Exercise A: Identify each line in the records below that contains the word "Open", and copy those lines.

Text section:
Re: crawldb - DatanodeRegistration - EOFException

Posted by Scott Gonyea <me...@sgonyea.com>.

Without going too deep into it, one thing that crossed my mind:  How are you
naming the nodes (DNS)?  When looking at the job tracker, what name does it
show for the trackers, in the Machine List?  Can you go from 1 machine to
another using whatever name appears?

Also, what does it say when it shows that it's parsing?  By that, I mean:
Look at the job details, and see the status output from each node.  Also,
it'd be good if you just paste overwhelming amounts of data to the list.
 That'll make it easier to spot more obvious/potential issues.

sg

On Mon, Aug 9, 2010 at 1:42 PM, Emmanuel de Castro Santana <
emmanuel.csantana@gmail.com> wrote:

> "What do performance metrics look like on the nodes? Network/Disk/etc?"
>
> I do not have exact metrics yet.

Working data:
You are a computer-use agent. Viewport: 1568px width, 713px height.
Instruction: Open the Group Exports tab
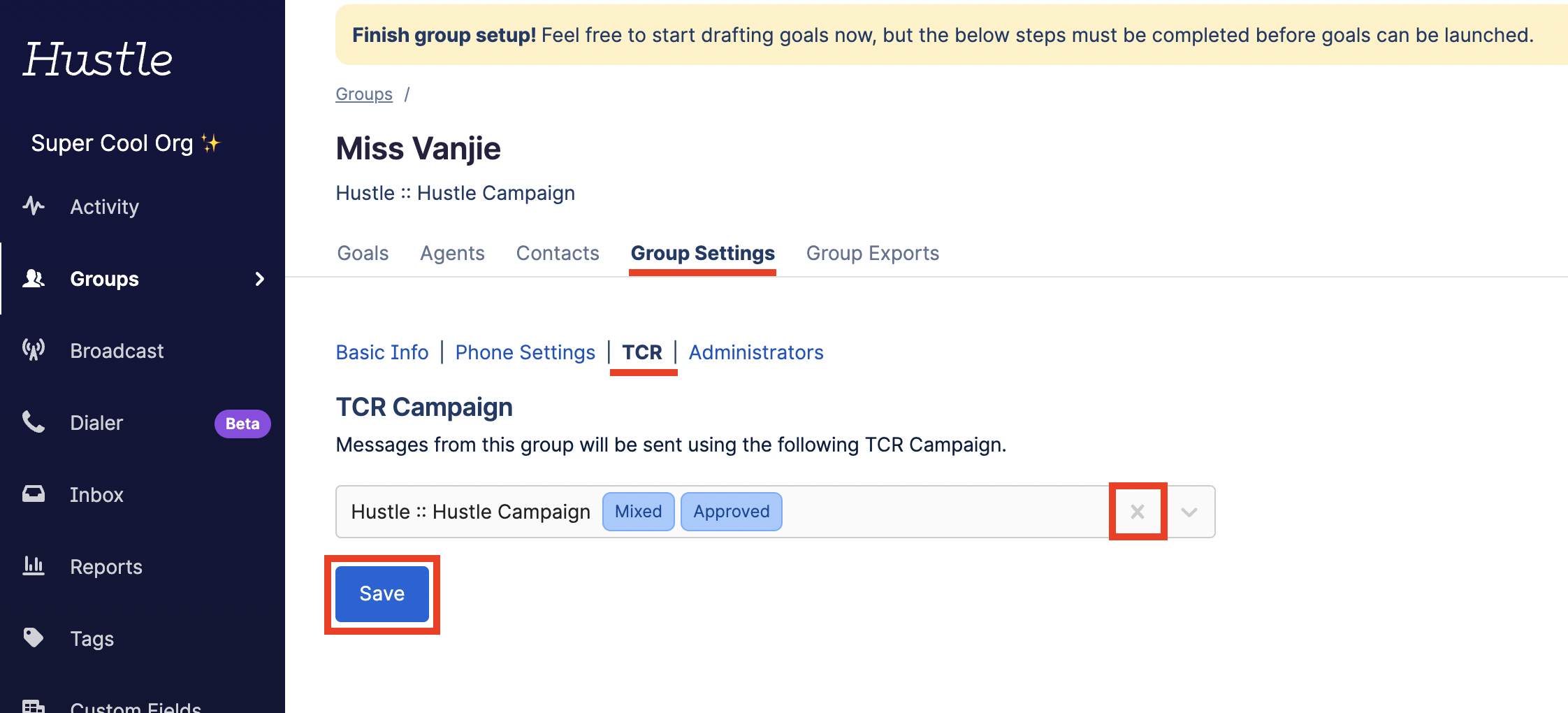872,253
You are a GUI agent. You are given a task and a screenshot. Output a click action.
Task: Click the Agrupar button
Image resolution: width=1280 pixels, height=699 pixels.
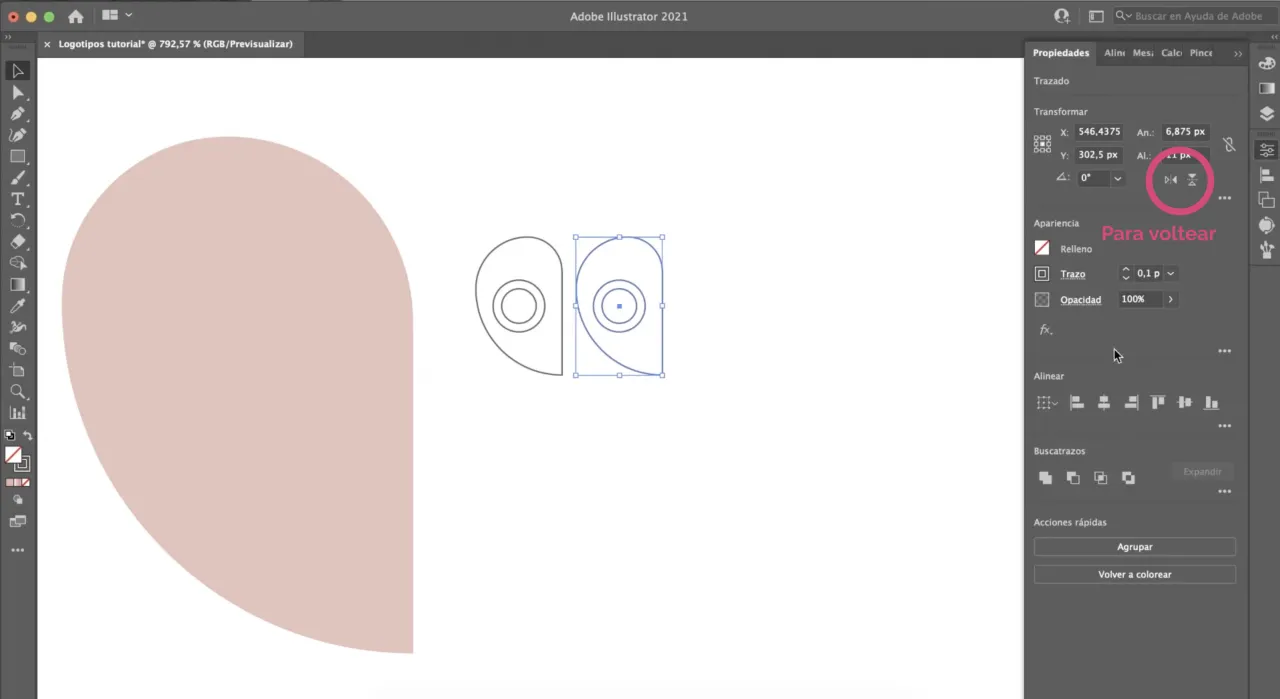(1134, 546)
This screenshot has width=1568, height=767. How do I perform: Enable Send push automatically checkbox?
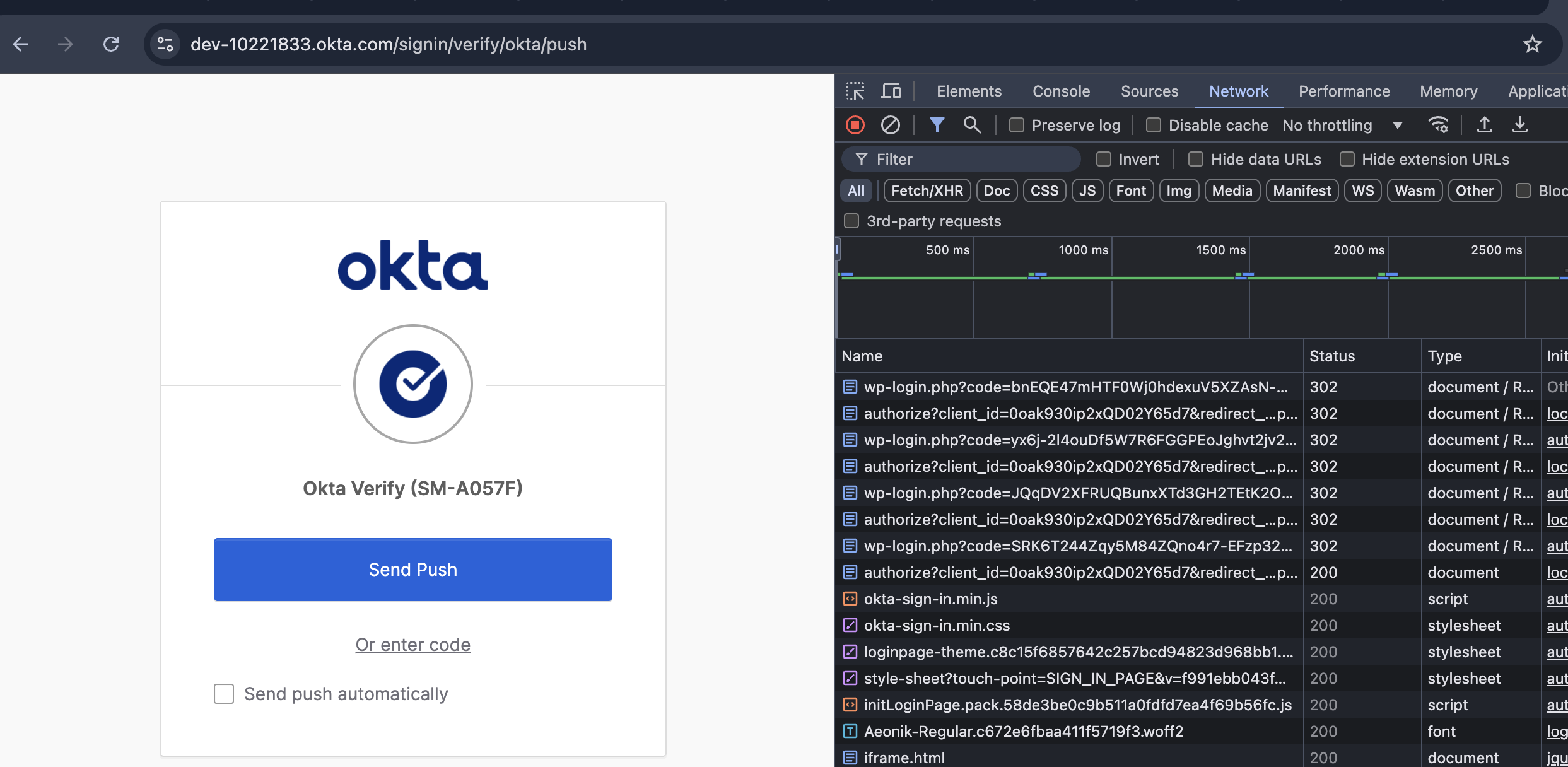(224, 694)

==

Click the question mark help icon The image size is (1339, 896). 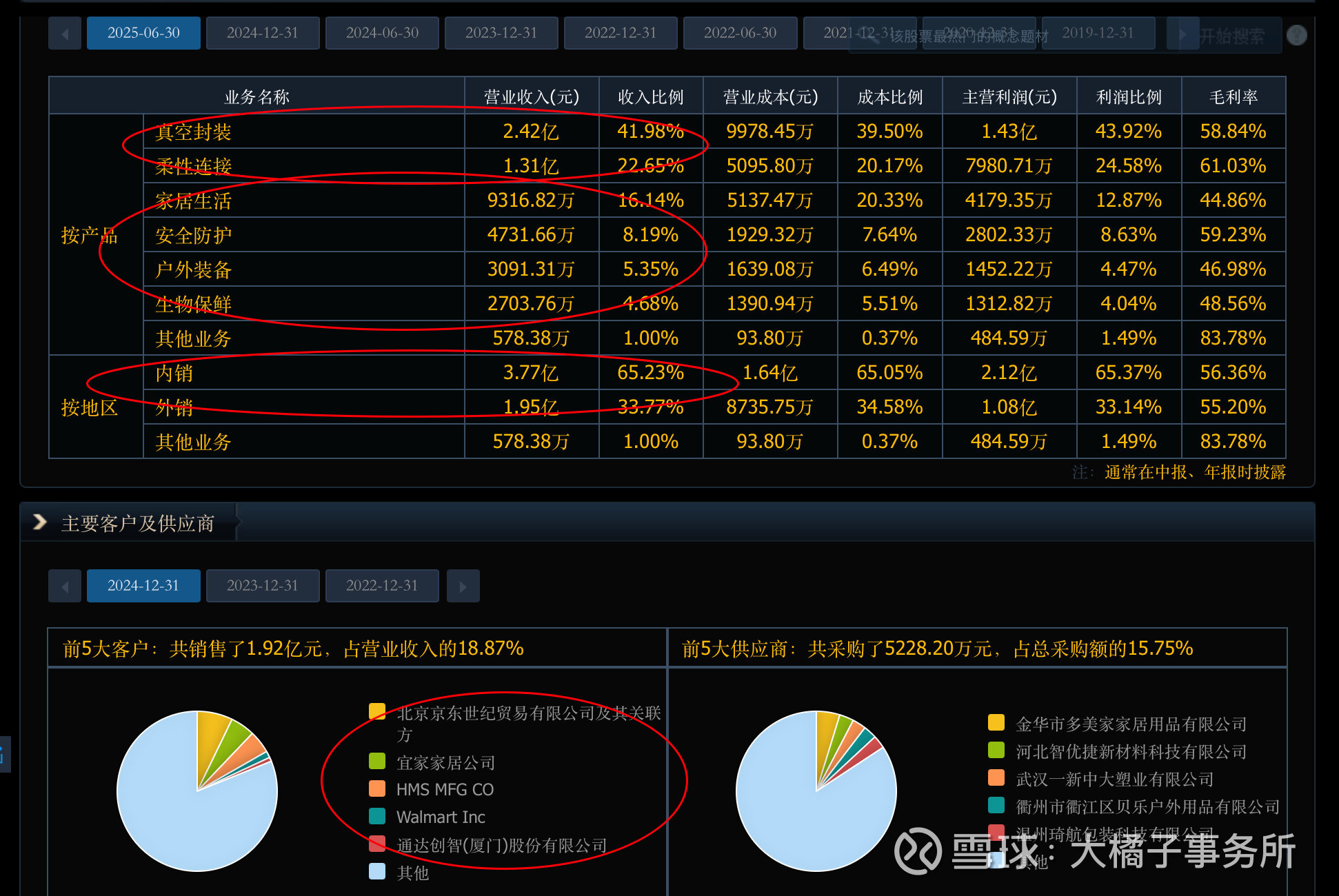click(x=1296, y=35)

--

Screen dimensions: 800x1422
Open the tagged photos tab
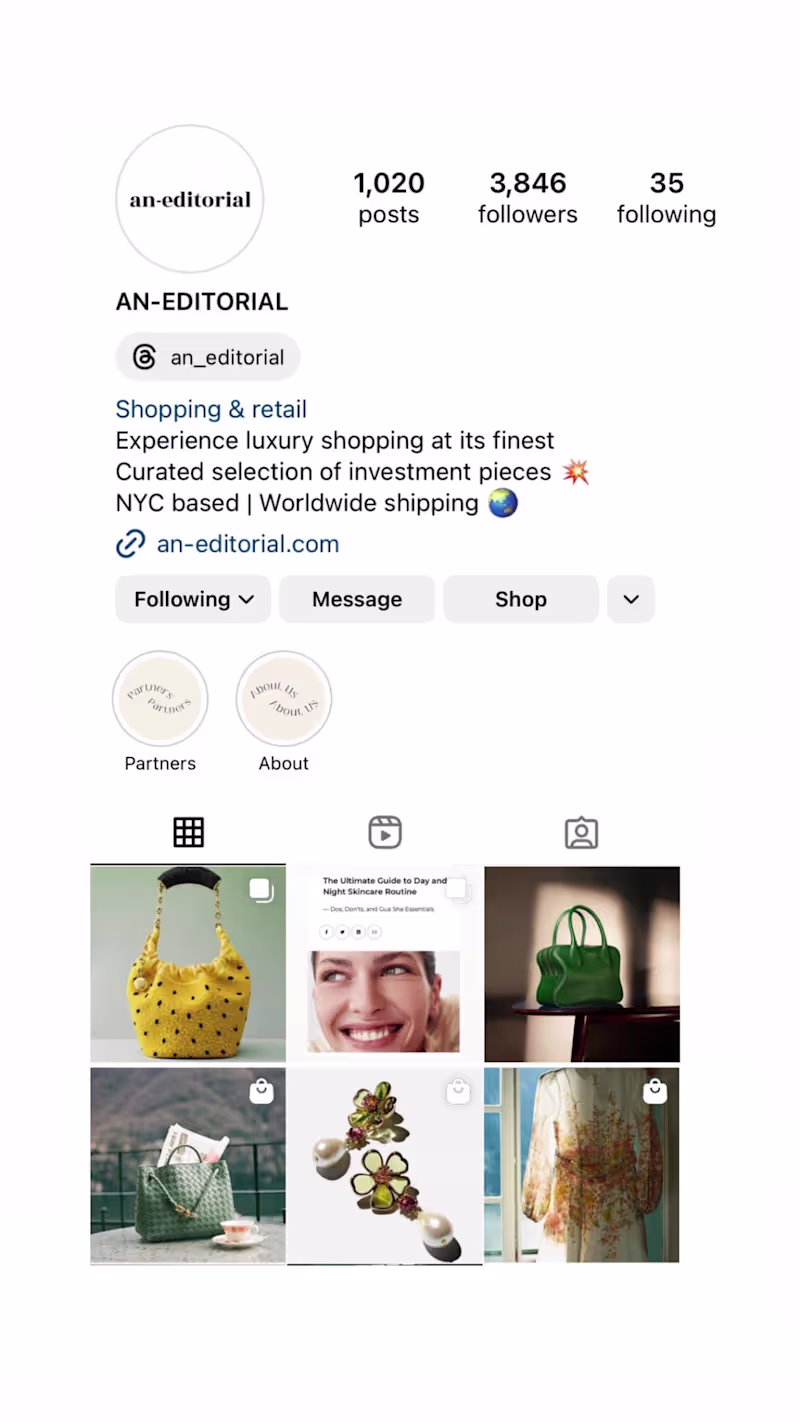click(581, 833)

Exercise B: Reproduce word for word the part of the forum reply above that begins with the words "Posted by Scott" and ends with "to the list.".

Task solution A:
Instruction: Open the Group Exports tab
Open the tagged photos tab

Task solution B:
Posted by Scott Gonyea <me...@sgonyea.com>.

Without going too deep into it, one thing that crossed my mind:  How are you
naming the nodes (DNS)?  When looking at the job tracker, what name does it
show for the trackers, in the Machine List?  Can you go from 1 machine to
another using whatever name appears?

Also, what does it say when it shows that it's parsing?  By that, I mean:
Look at the job details, and see the status output from each node.  Also,
it'd be good if you just paste overwhelming amounts of data to the list.